What is an Analyst Ratings Tracker?
An analyst ratings tracker is a powerful investment research tool that consolidates stock recommendations from Wall Street's top analysts and financial institutions. Instead of digging through scattered reports and financial news, our free Analyst Ratings Tracker gives you a clear, up-to-the-minute view of what professional analysts are saying about any stock.
Professional analysts at major investment banks and research firms spend countless hours analyzing companies—reviewing financial statements, meeting with management, and studying industry trends. Their recommendations (Buy, Sell, Hold) and price targets represent informed opinions that can significantly influence stock prices and investor sentiment.
How to Use This Analyst Ratings Tracker
- 1
Search for Any Stock
Enter any stock ticker (e.g., AAPL, MSFT, GOOGL) in the search bar above. Our autocomplete feature will help you find the right company quickly.
- 2
Review the Consensus Rating
See the overall analyst consensus at a glance—how many analysts rate the stock as Strong Buy, Buy, Hold, Sell, or Strong Sell. This gives you a quick snapshot of market sentiment.
- 3
Analyze Price Targets
Compare the current stock price against analyst price targets. View the high, low, and consensus targets to understand potential upside or downside.
- 4
Track Recent Actions
Review the detailed table of recent analyst actions—upgrades, downgrades, and initiations—to understand the narrative behind the numbers and spot emerging trends.

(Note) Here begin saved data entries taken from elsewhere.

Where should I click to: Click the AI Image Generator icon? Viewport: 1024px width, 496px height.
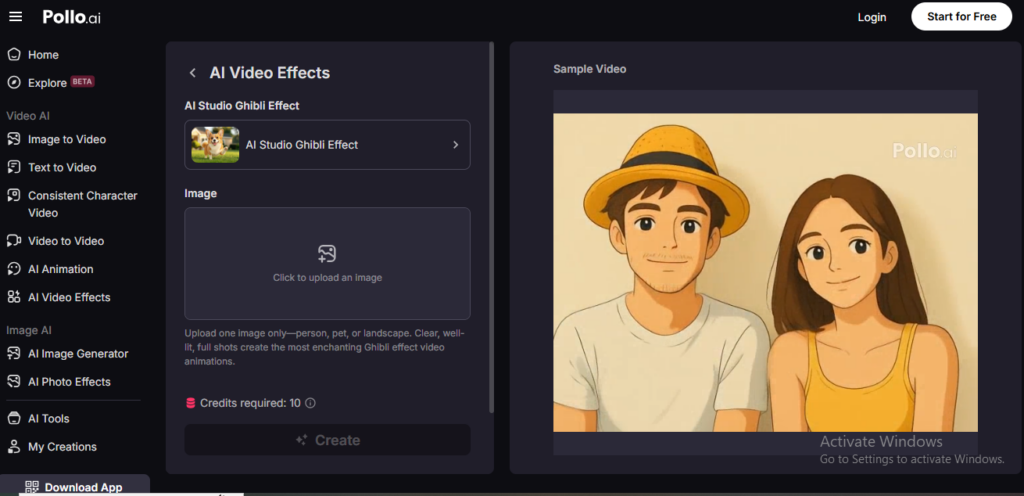point(14,354)
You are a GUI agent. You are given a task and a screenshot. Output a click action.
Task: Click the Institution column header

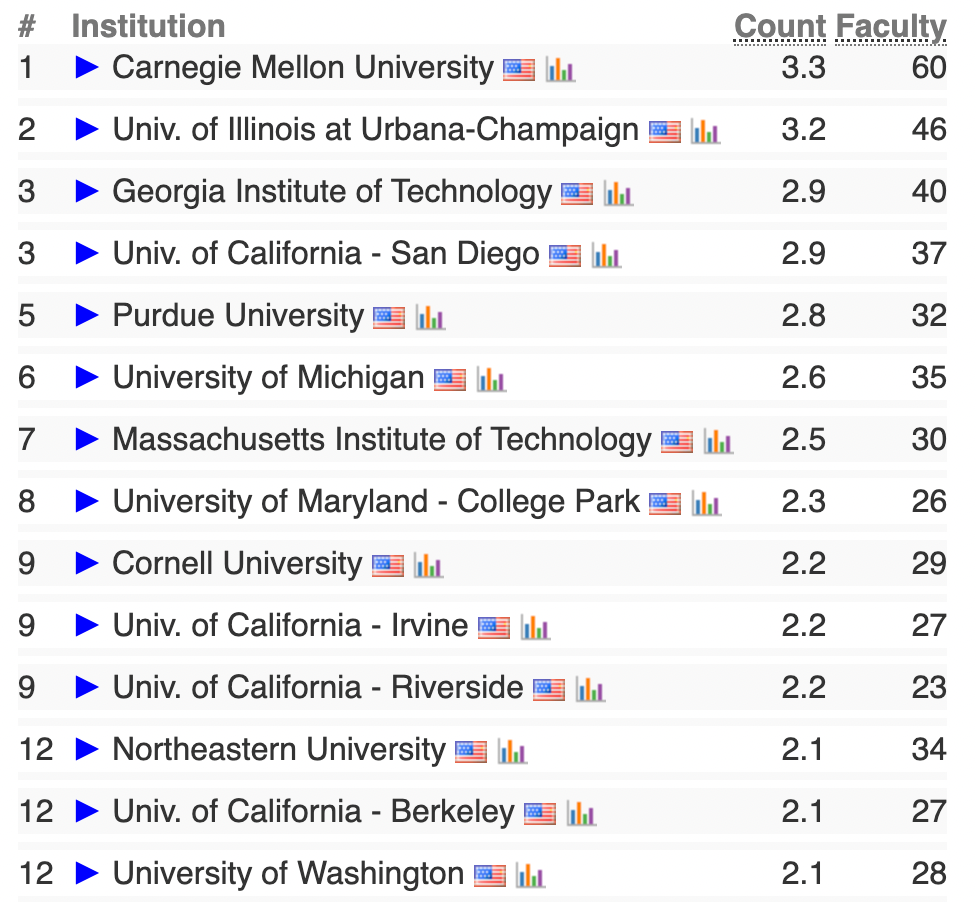[x=148, y=26]
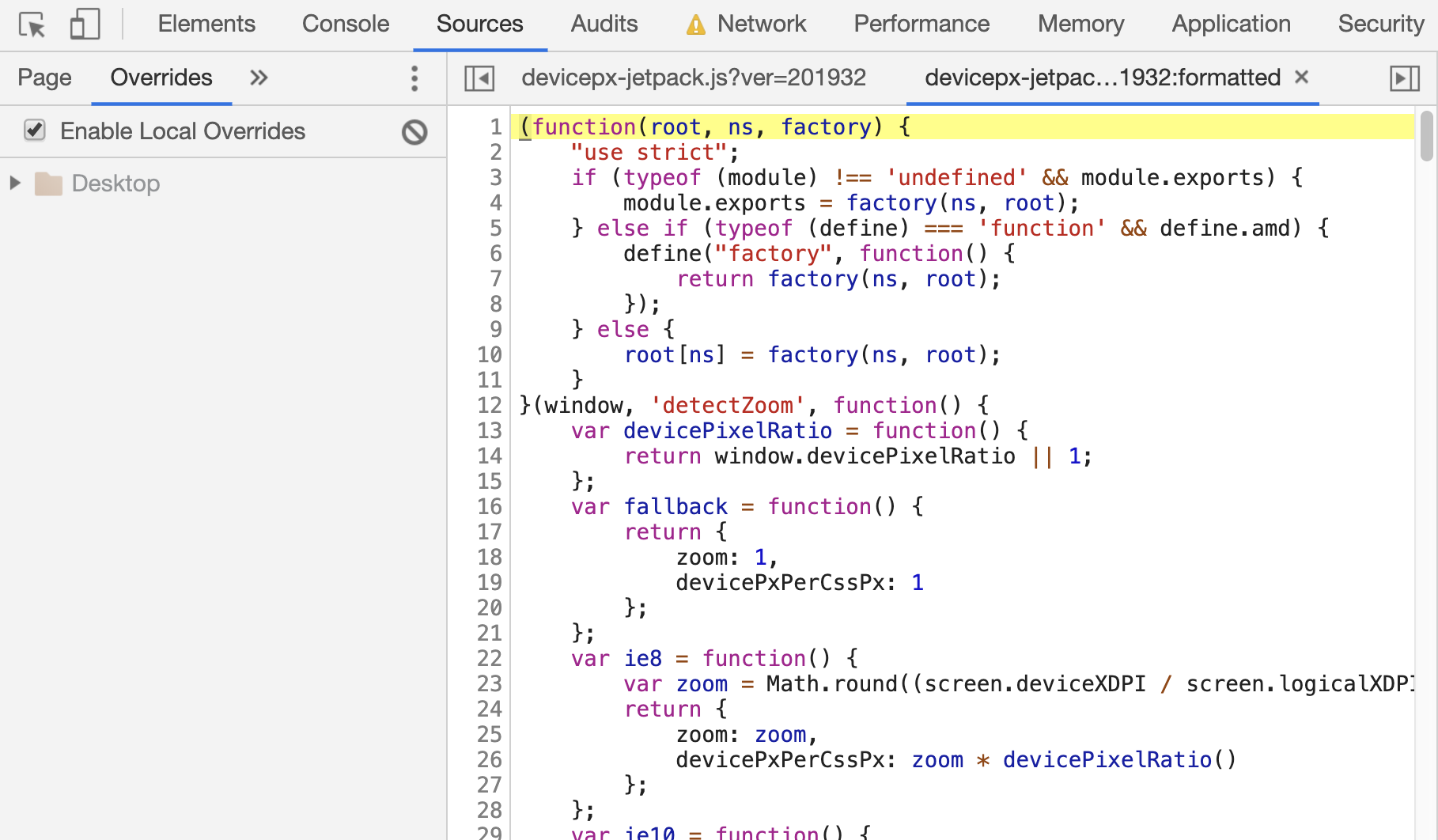This screenshot has height=840, width=1438.
Task: Uncheck Enable Local Overrides checkbox
Action: pyautogui.click(x=35, y=131)
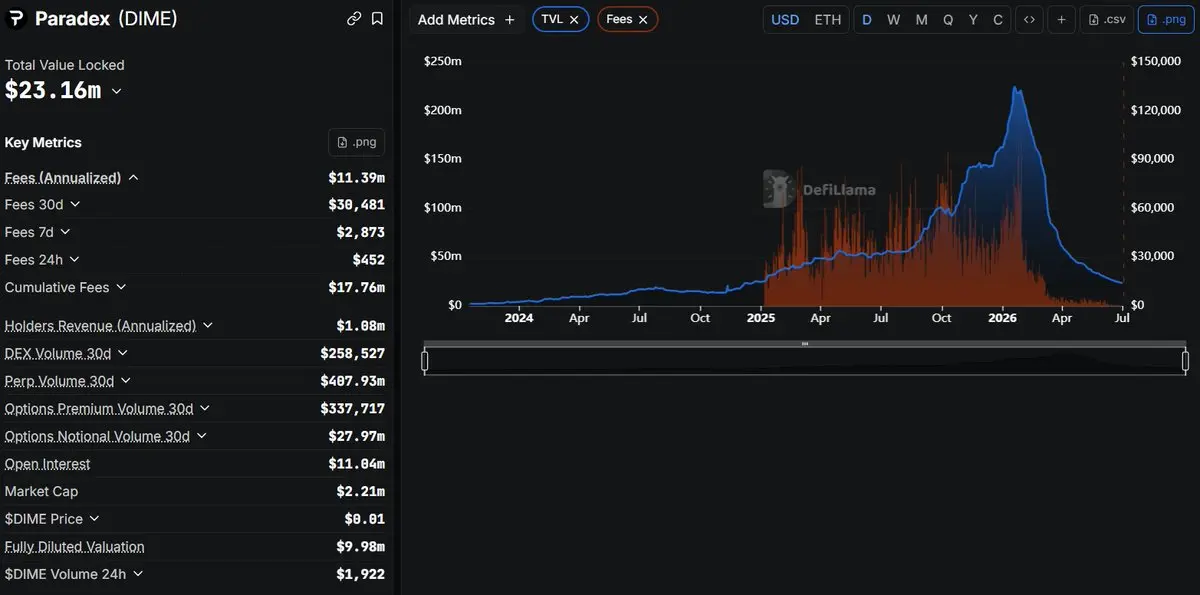The image size is (1200, 595).
Task: Download the chart as .png
Action: (1166, 20)
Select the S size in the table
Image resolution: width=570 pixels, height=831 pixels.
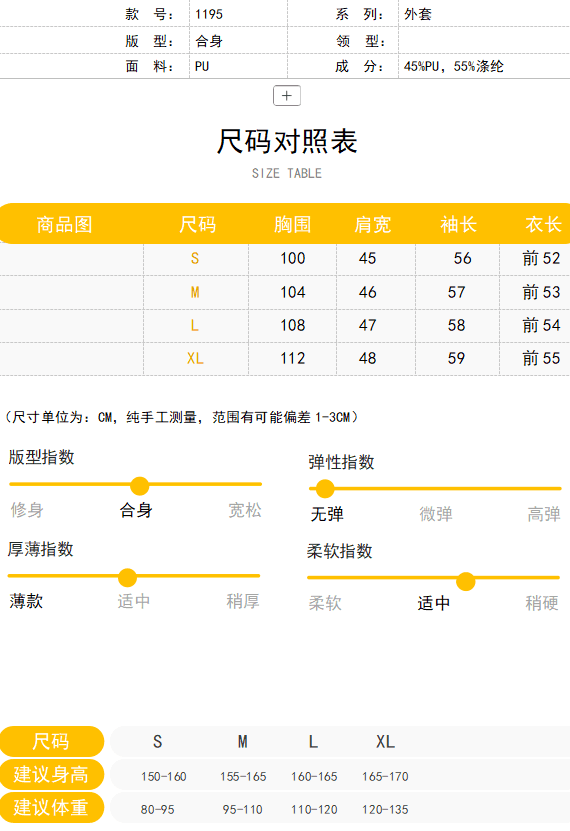pos(195,259)
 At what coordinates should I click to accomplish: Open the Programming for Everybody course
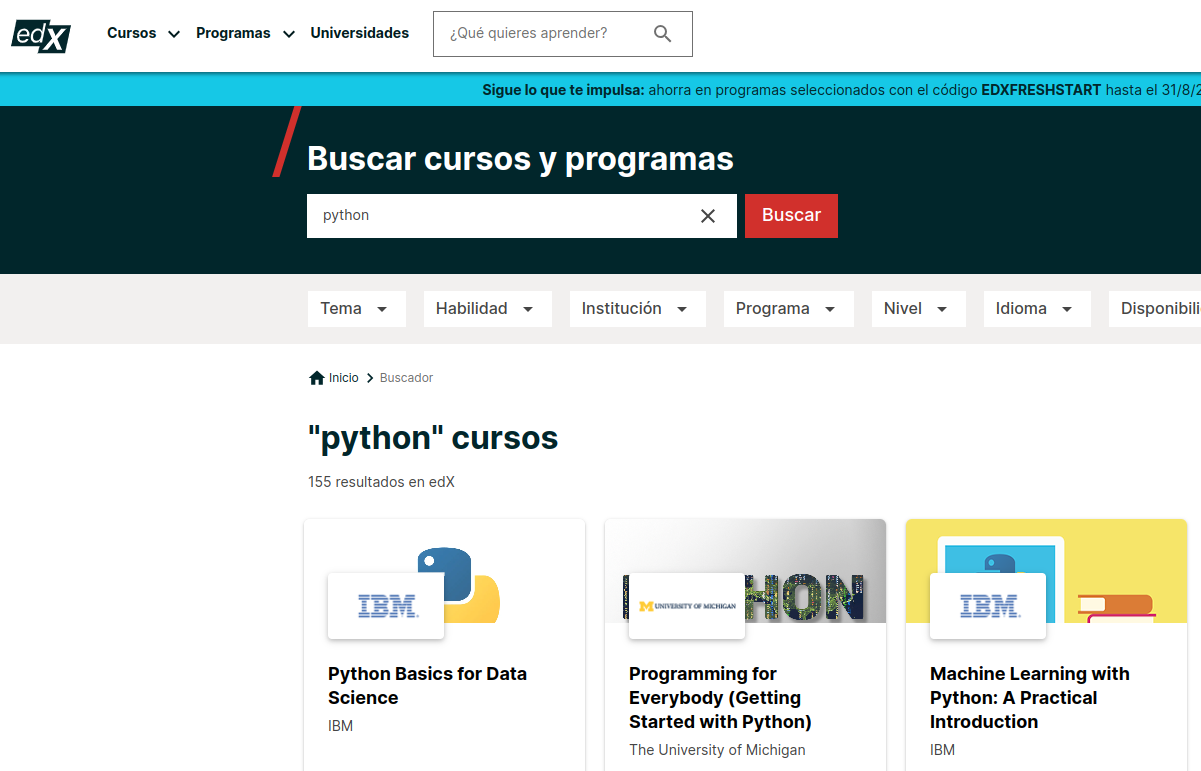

Why Use Our Analyst Ratings Tracker?
Real-Time Data
Access the latest analyst ratings and price targets as they're published. Stay ahead of the market with up-to-the-minute information.
Consolidated View
No more digging through multiple sources. We aggregate ratings from all major analysts into one easy-to-read dashboard.
Actionable Insights
See potential upside/downside at a glance. Compare current prices to analyst targets to identify investment opportunities.
Understanding Analyst Ratings
Analyst ratings can vary in terminology across different firms, but they generally fall into five categories:
Strong Buy / Outperform
The analyst believes the stock will significantly outperform the market or its sector. This is the most bullish rating.
Buy / Overweight
The analyst expects the stock to perform better than the market average. A positive but less aggressive recommendation.
Hold / Neutral / Equal Weight
The analyst expects the stock to perform in line with the market. Neither bullish nor bearish—often means "wait and see."
Sell / Underweight
The analyst expects the stock to underperform the market. A cautious or negative outlook.
Strong Sell
The analyst believes the stock will significantly underperform. This is the most bearish rating and is relatively rare.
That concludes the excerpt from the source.